Yes, he has answered every challenge and pushed his game to a special place at the age of 32. But should he be counted upon to play 24 minutes a game and be a part of the top power play? Should he be the team's best penalty killing defenseman and have to shut down the opposition's top players every game?
That is something the new coaching staff is going to have to study this year. With the acquisition of Karlis Skrastins and Jeff Woywitka, the Stars have given Robidas some veteran help. With the maturity of players such as Trevor Daley, Matt Niskanen, Nicklas Grossman and Mark Fistric, there will be the ability to spread minutes. So, if the Stars are healthy, my guess is Robidas will probably see his minutes closer to 20 and his time on either the power play or the penalty kill decreased.
And I think that's a good thing. Yes, Robidas has raised his game, but there still seems time when he might be pushed to hard or ``too far up the lineup'' as coaches like to say.
I believe in Robidas. I think the Stars should do what they can to keep him for the rest of his career. But I also think he can fill a complementary role just as well as a lead role...in fact, maybe better.

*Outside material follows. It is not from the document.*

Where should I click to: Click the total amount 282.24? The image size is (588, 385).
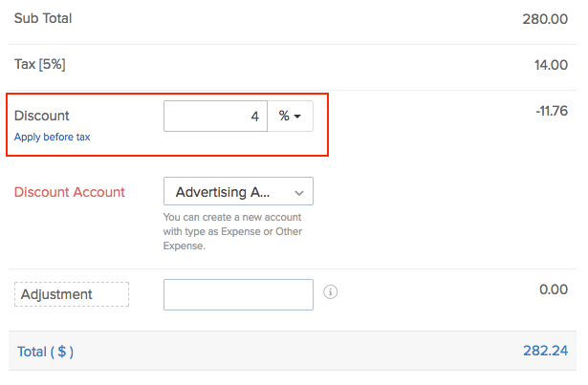click(546, 351)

He is a strong, physical player who defends well. He is a good skater who makes a solid first pass. I see him as a Shawn Chambers type _ more than capable of taking over when needed, but probably better suited as a first alternate.
We'll see if the Stars agree this year. Their budget seems to indicate they will go with this group of defensemen. If that's the case, expect Robidas to be the most versatile and most used defenseman in the group. I still think they can win with him in that role, but they should definitely look to offer him more support.